2009 Alumni Achievement Award Winner
Charles Kartman has had a long and distinguished career in diplomacy and
international security, first with the U.S. Department of State, and then with
the multi-national effort to resolve North Korea's nuclear program -- one of today's most sensitive strategic impasses. He's brushed shoulders -- and shook the hands -- of many of the world's most interesting leaders. As Kartman recalls, "I met five American and four South American presidents, Emperor Hirohito, Kim Jong Il, Prime Ministers, Cabinet members, and parliamentarians beyond counting."
In his 26 years with the State Department, he served many roles, including U.S. special envoy for the Korean peace talks, principal deputy assistant secretary of state for East Asian and Pacific affairs, and deputy chief of mission at the U.S. Embassy in Seoul. Charles has received the State Department's highest honors, including several Superior Honor Awards, the James Clement Dunn Award for outstanding service, the Secretary's Distinguished Honor Award, and the Secretary's Distinguished Service Award. In 1998, he received the Institute for Corean-American Studies Liberty Award.
After retiring from the Department of State in 2001, Charles served as executive director of the Korean Peninsula Energy Development Organization. Known as KEDO, the multi-national effort sought to freeze and ultimately dismantle North Korea's nuclear program, in exchange for alternate energy sources, including a multi-billion dollar supply of crude oil. He left KEDO in 2005, when North Korea terminated its negotiations with the organization.

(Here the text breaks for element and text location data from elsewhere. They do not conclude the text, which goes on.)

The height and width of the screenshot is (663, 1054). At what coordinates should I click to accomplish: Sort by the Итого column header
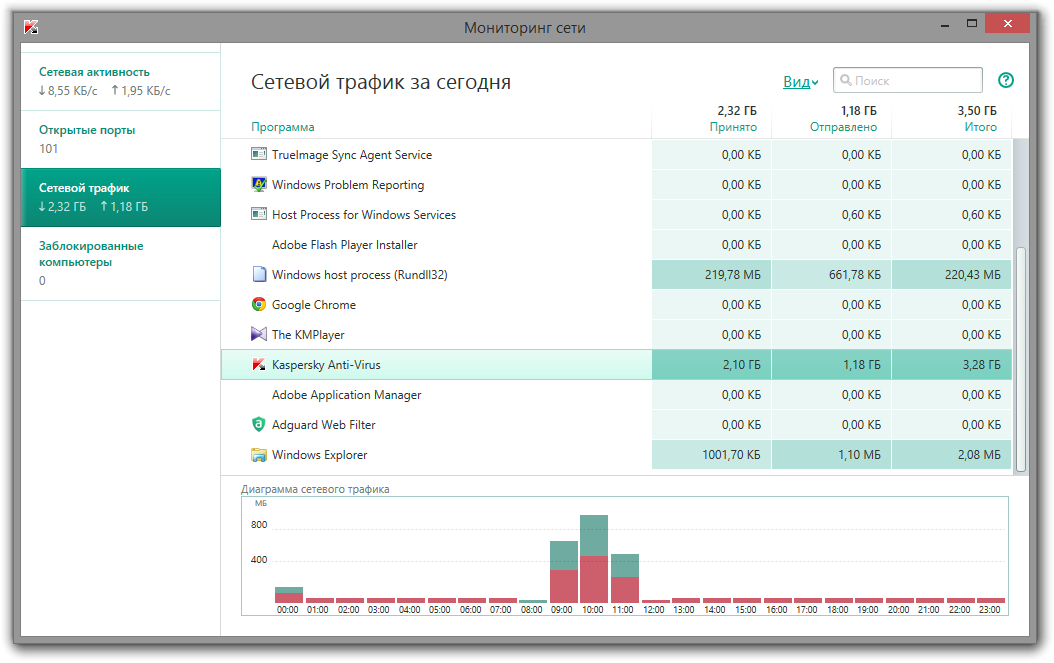click(980, 127)
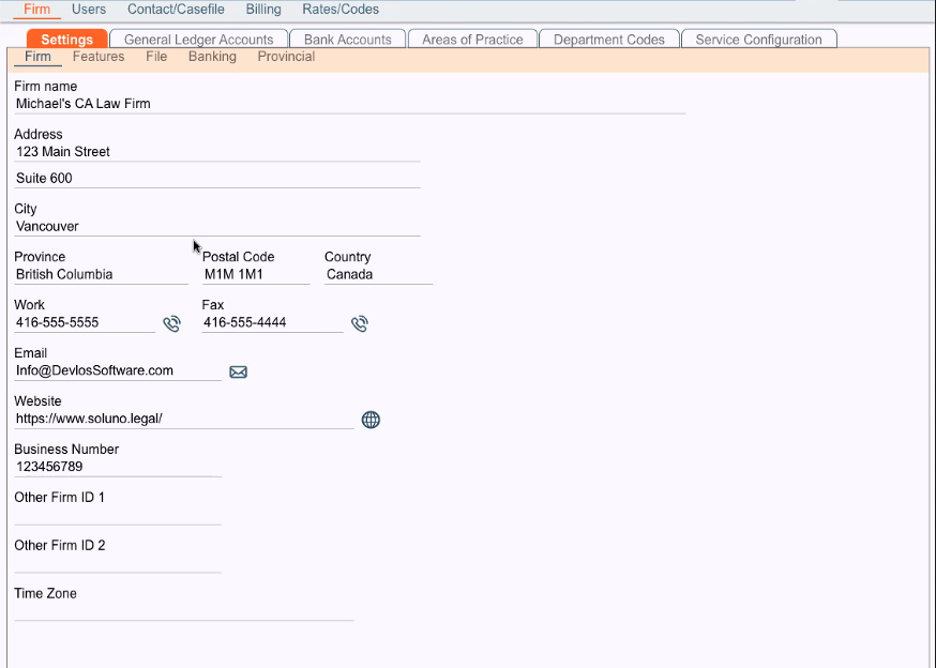Select the Features sub-tab
This screenshot has width=936, height=668.
(x=98, y=57)
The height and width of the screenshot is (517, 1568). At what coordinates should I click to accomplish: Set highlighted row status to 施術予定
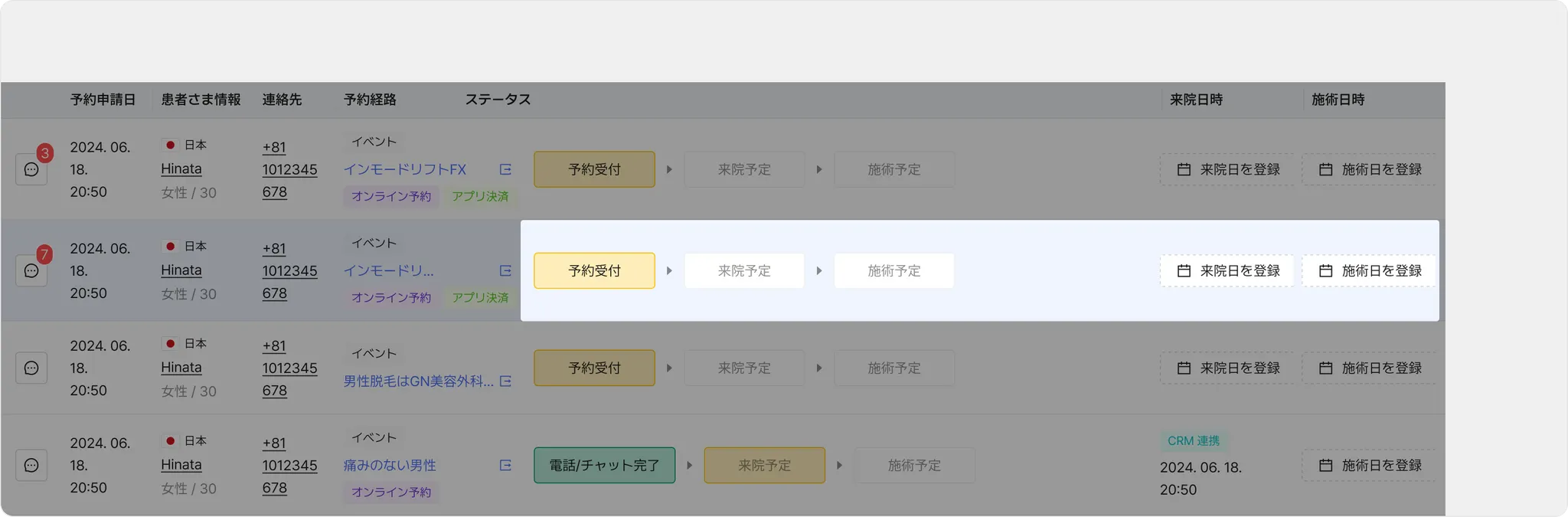click(x=894, y=270)
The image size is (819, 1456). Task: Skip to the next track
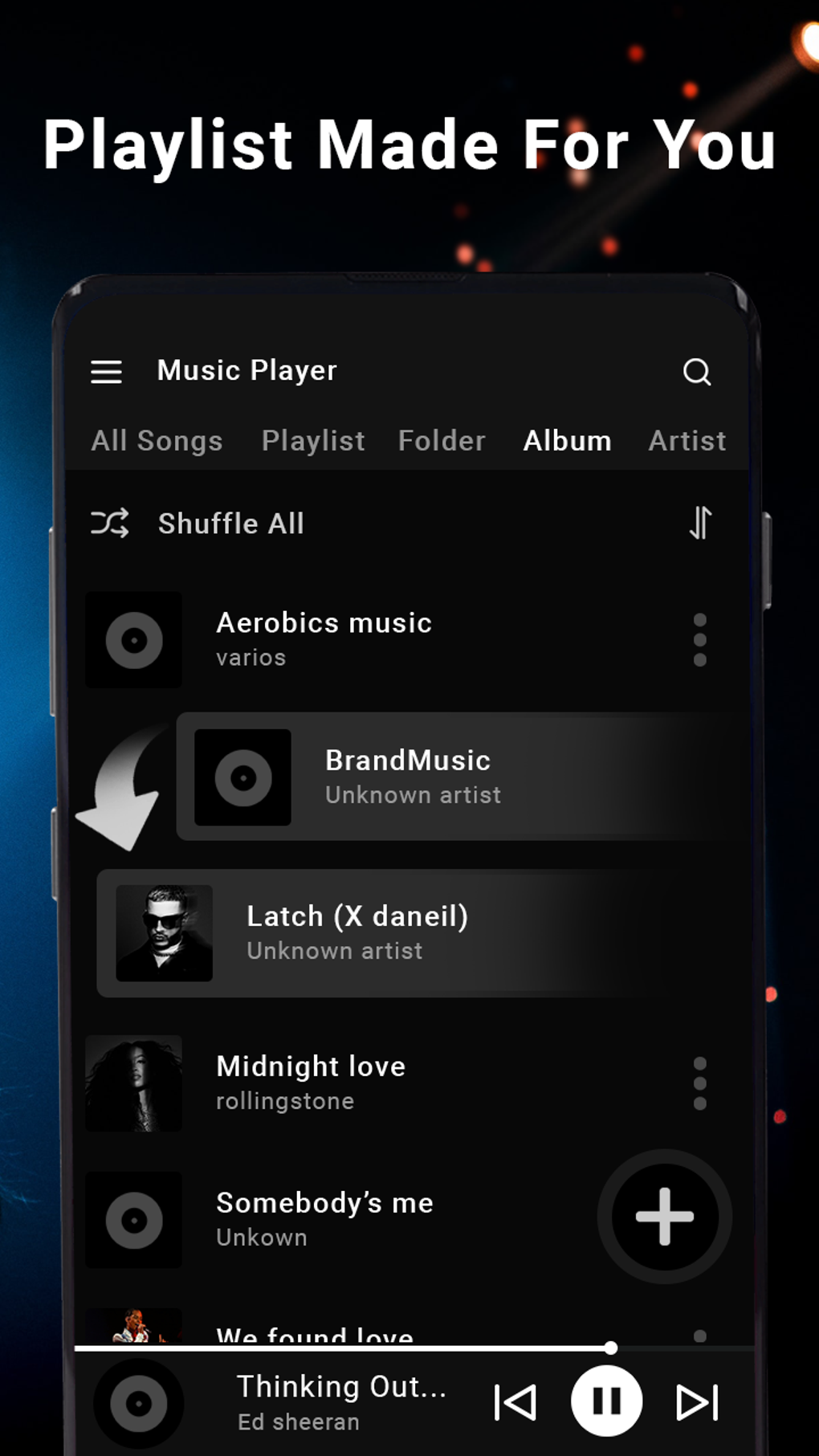(698, 1402)
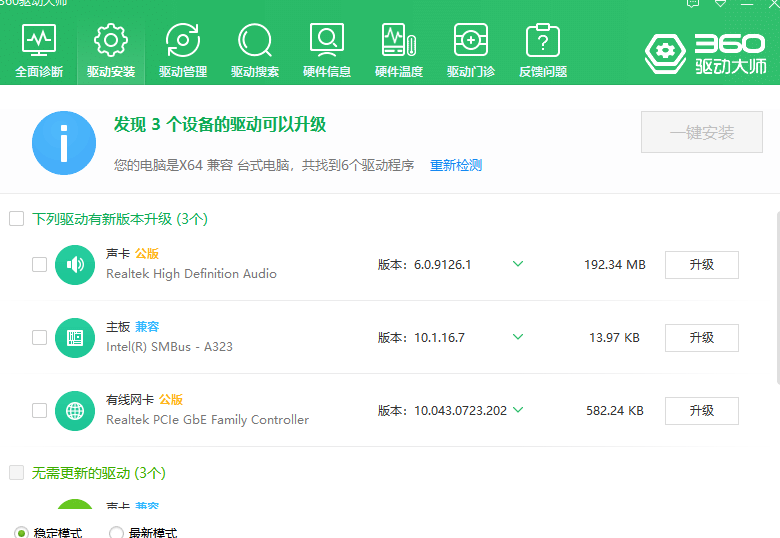
Task: Open the 驱动门诊 driver clinic icon
Action: (471, 51)
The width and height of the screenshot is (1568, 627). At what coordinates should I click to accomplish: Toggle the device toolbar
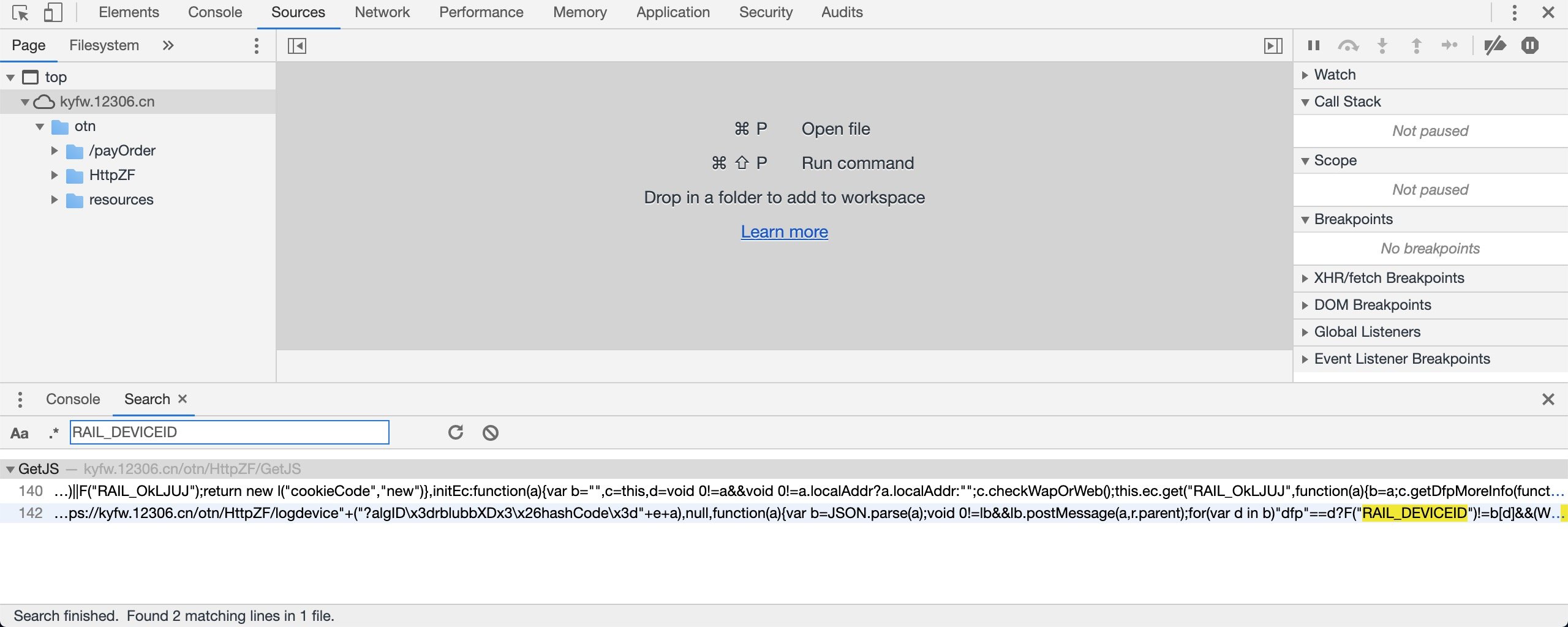click(54, 12)
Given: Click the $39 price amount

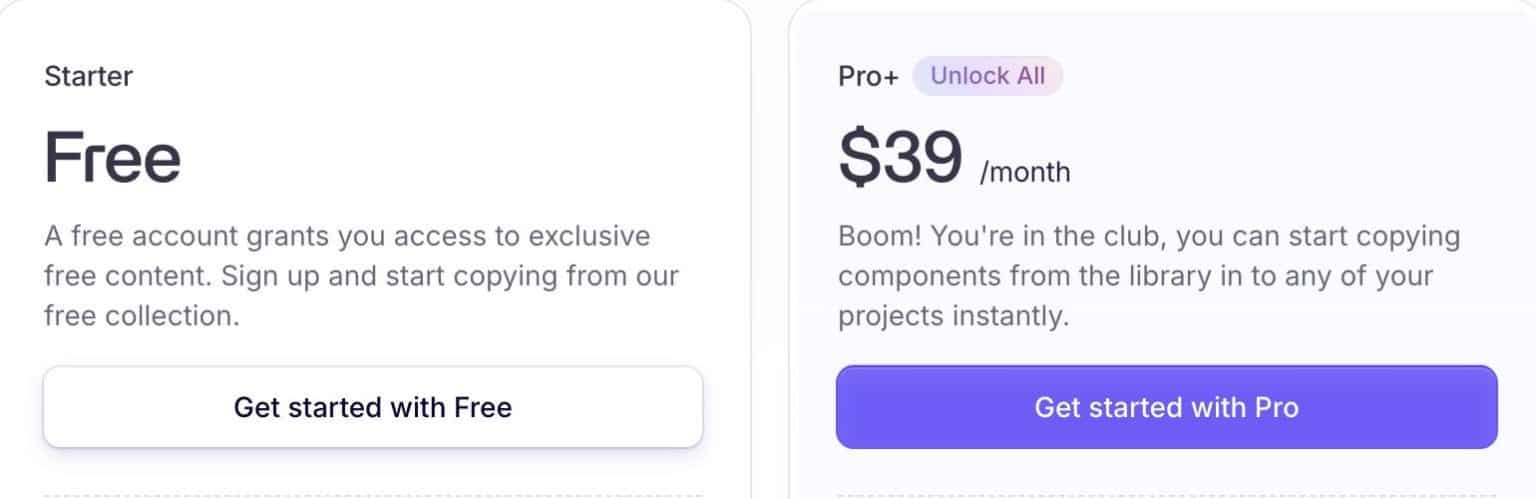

Charles is recognized for his expertise on Northeast Asia, having earlier specialized on Japanese affairs, working as a political officer in the Embassy in Tokyo, Consul General in Sapporo, and twice in the office of Japanese Affairs at the Department of State. He has held a variety of other positions focused on Asia: in the department on politico-military Affairs; for the Under Secretary for Political Affairs; and on loan to the congress. Charles' work has provided him the opportunity meet five American and four South Korean presidents, Emperor Hirohito, Kim Jong Il, prime ministers, cabinet members, and parliamentarians beyond counting.
Most recently, Charles has been an adjunct senior research associate at Columbia University and a co-leader of the KEDO Oral History Project, a joint program of Columbia University and The Stanley Foundation.